U.S. Oct core PPI expected unchanged at +2.2% y/y — The market consensus is for today’s Oct final-demand PPI report to ease to +2.3% y/y from Sep’s +2.6%. Headline U.S. inflation has seen some upward pressure in the past two months from the rally in gasoline prices, which was due to hurricane disruptions in September, and then from rising oil prices in October. However, core inflation is expected to be stable with today’s Oct core PPI expected to be unchanged from Sep’s +2.2% y/y.

The markets continue to closely watch the U.S. inflation statistics to see if inflation will move higher in coming months due to recent GDP growth near +3% and the tight labor market. Most Fed officials continue to expect inflation to move higher and believe that the recent softness in the U.S. inflation statistics has been transitory. However, there are several dovish Fed officials who would like confirmation that the inflation statistics will in fact start moving higher before they will support another rate hike.

In any case, market expectations for inflation have recently been moving higher. The 10-year breakeven rate in the past several weeks has risen by 6 bp and rose to a 6-month high of 1.91%. Despite that rise, however, the 10-year breakeven rate remains below the Fed’s inflation target of +2.0%. More importantly, the Fed’s preferred inflation measure remains well below the Fed’s +2.0% inflation target. In September, the PCE deflator was at +1.6% y/y and the core PCE deflator was at only +1.3% y/y.

German Q3 GDP expected to strengthen to 3-1/4 year high — The market is expecting today’s German Q3 GDP report to show another solid increase of +0.6% q/q, thus matching the Q2 report. On a year-on-year basis, the consensus is for German Q3 GDP to improve to +2.3% y/y from Q2’s report of +2.1% y/y. Today’s expected German GDP report of +2.3% y/y would be a new 3-1/4 year high.

The good news is that GDP growth is broadening across Europe, leading to strong Eurozone economic figures. In fact, the Q3 Eurozone GDP has already been reported at a 6-1/2 year high of +2.5% y/y.
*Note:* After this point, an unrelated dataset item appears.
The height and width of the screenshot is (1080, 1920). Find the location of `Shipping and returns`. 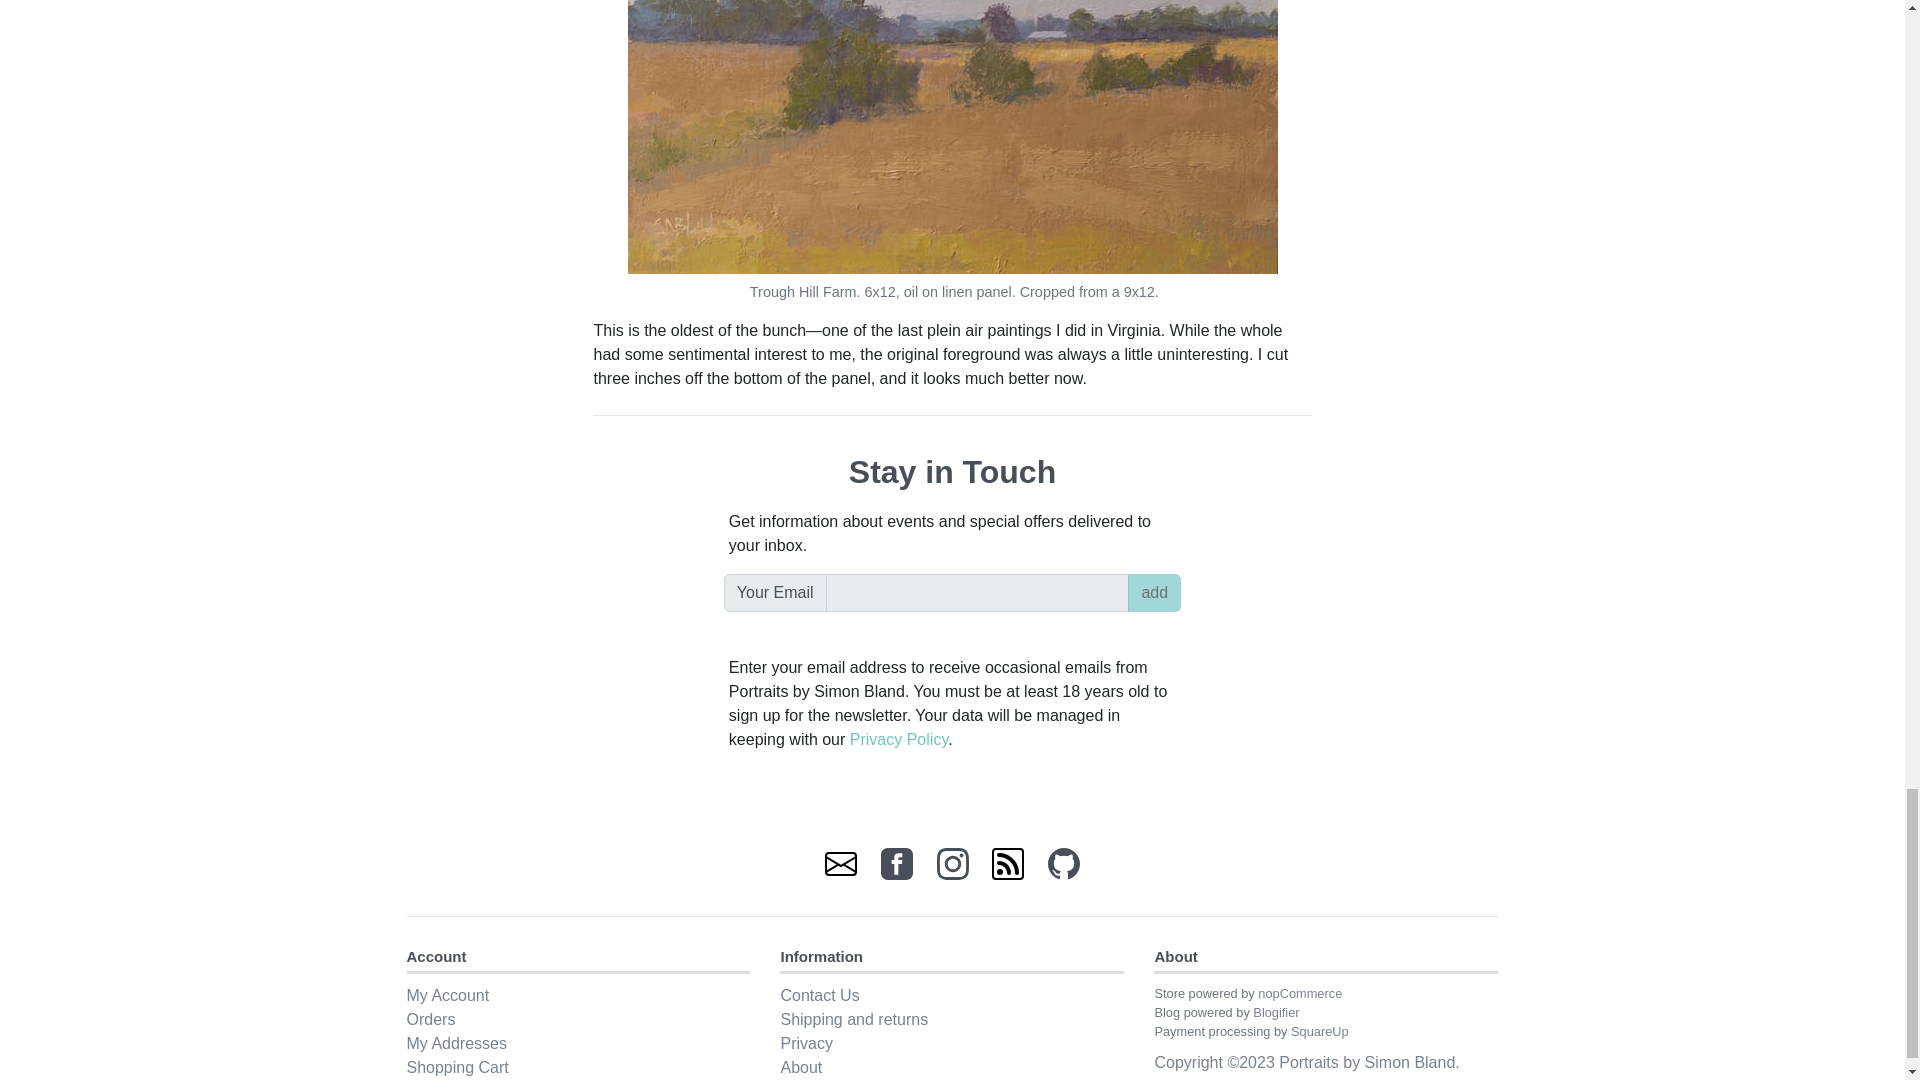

The Eurozone economy has finally left behind the global financial crisis and the Eurozone sovereign debt crisis, allowing the Eurozone economy to start firing on more cylinders. Moreover, the Eurozone economy will have even more opportunity to take root since the ECB is leaving its QE program in place at least through Q3-2018 and since the ECB is unlikely to raise rates before 2019.
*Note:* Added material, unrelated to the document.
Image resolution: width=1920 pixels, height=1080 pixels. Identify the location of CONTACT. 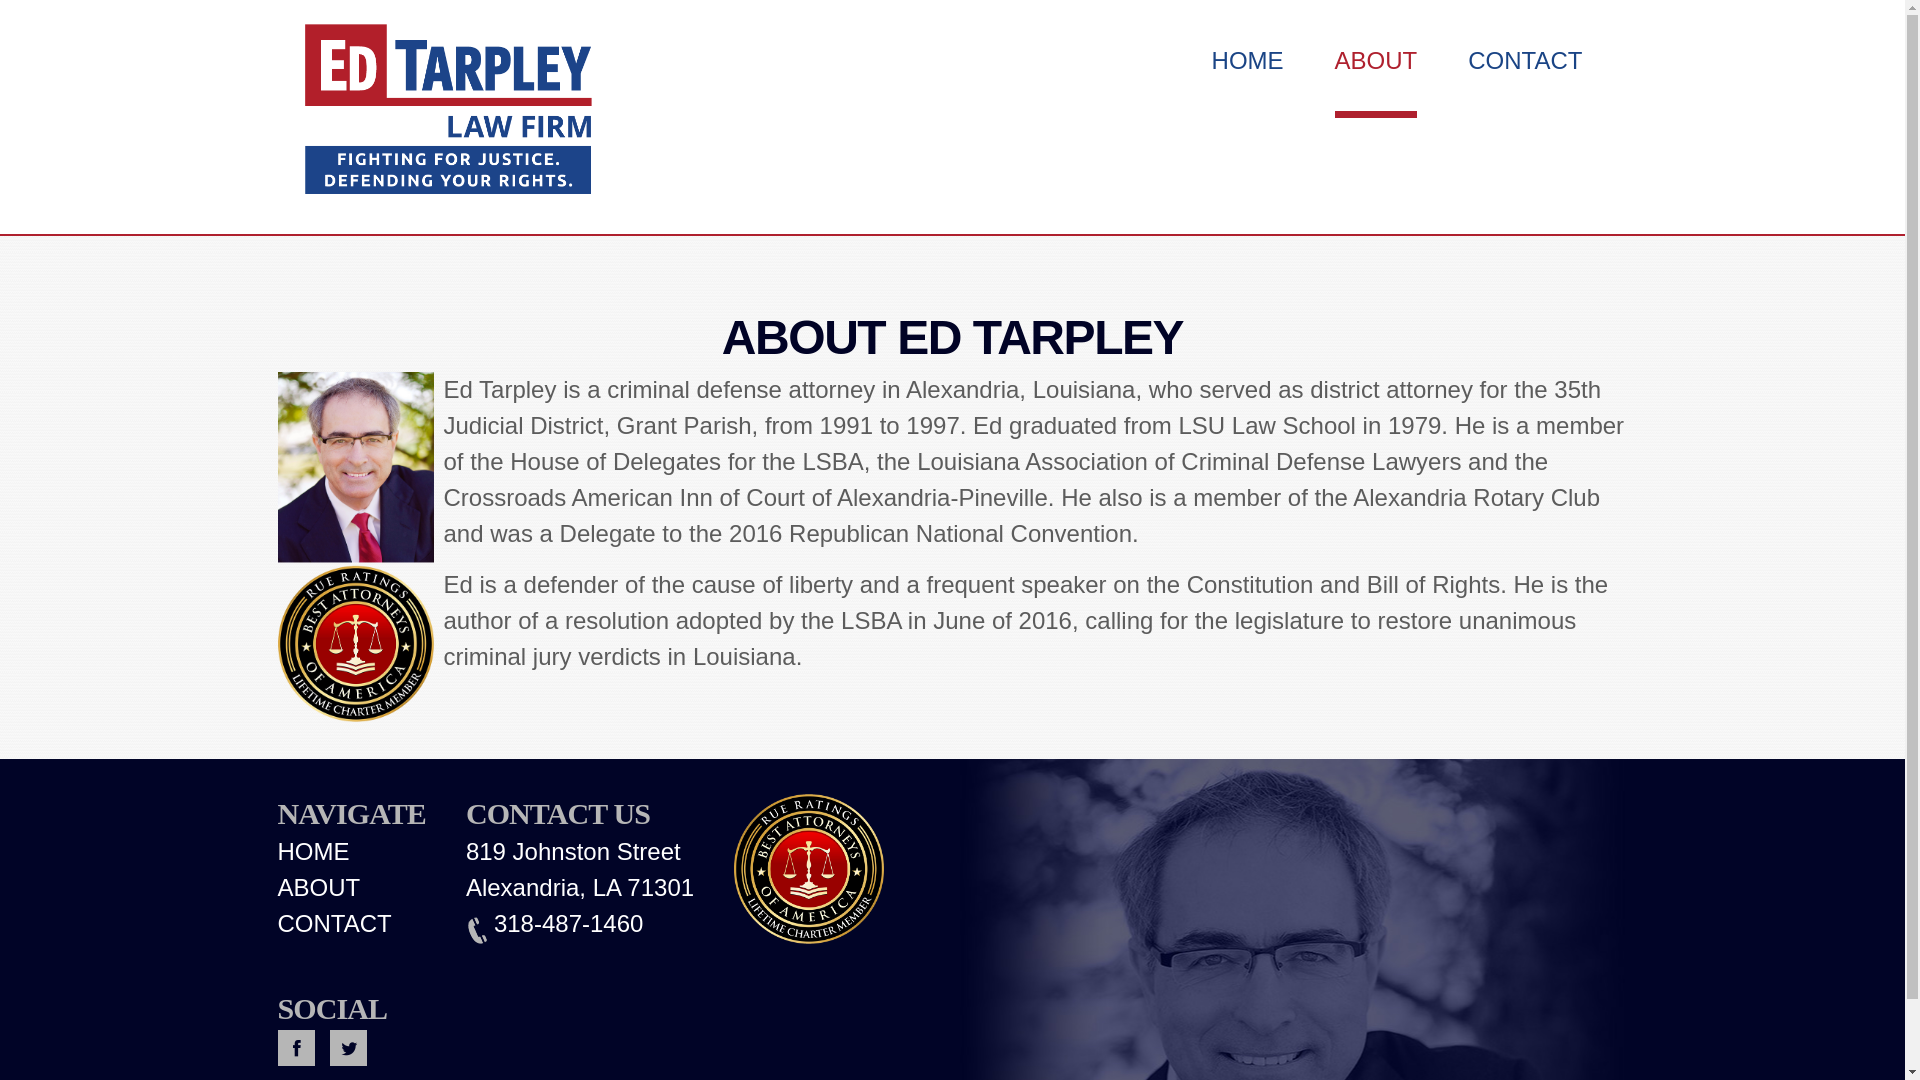
(1525, 63).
Trump will visit Congress on Thursday to push tax bill — The White House on Monday announced that President Trump, who returns from his Asian trip today, will travel to Congress on Thursday to speak with House Republicans at an 11:30 AM meeting. Speaker Ryan plans to hold a vote by the full House by Thursday to approve the tax bill. Meanwhile, the Senate Finance Committee is expected to approve its version of tax reform by the end of this week and the full Senate is expected to consider the bill on the Senate floor during the week after Thanksgiving.

The betting odds for the passage of a corporate tax cut by year-end on Monday rose by +5 points to 22% from 17% last Friday, according to PredictIt.org. However, those low odds are mainly a function of Congress running out of time before year end. Indeed, the betting odds for Congress to approve a corporate tax cut by March 31, 2018 are much better at 62%, although down slightly from 64% last Friday.

China’s 10-year yield soars to new 3-year high — China’s 10-year government bond yield on Monday soared to a new 3-year high of 3.98%. The bond yield in the past 6 weeks has now surged by +36 bp from the 3.62% level seen at the end of September. The 10-year government bond yield has been pushed higher by the perception that the government is resuming its deleveraging campaign now that the October Communist Party Congress is over. In addition, short-term rates are on the rise. The 1-year Shibor interbank rate in the past two weeks has risen by 5 bp to a new 2-1/2 year high of 4.466%, illustrating tighter bank liquidity.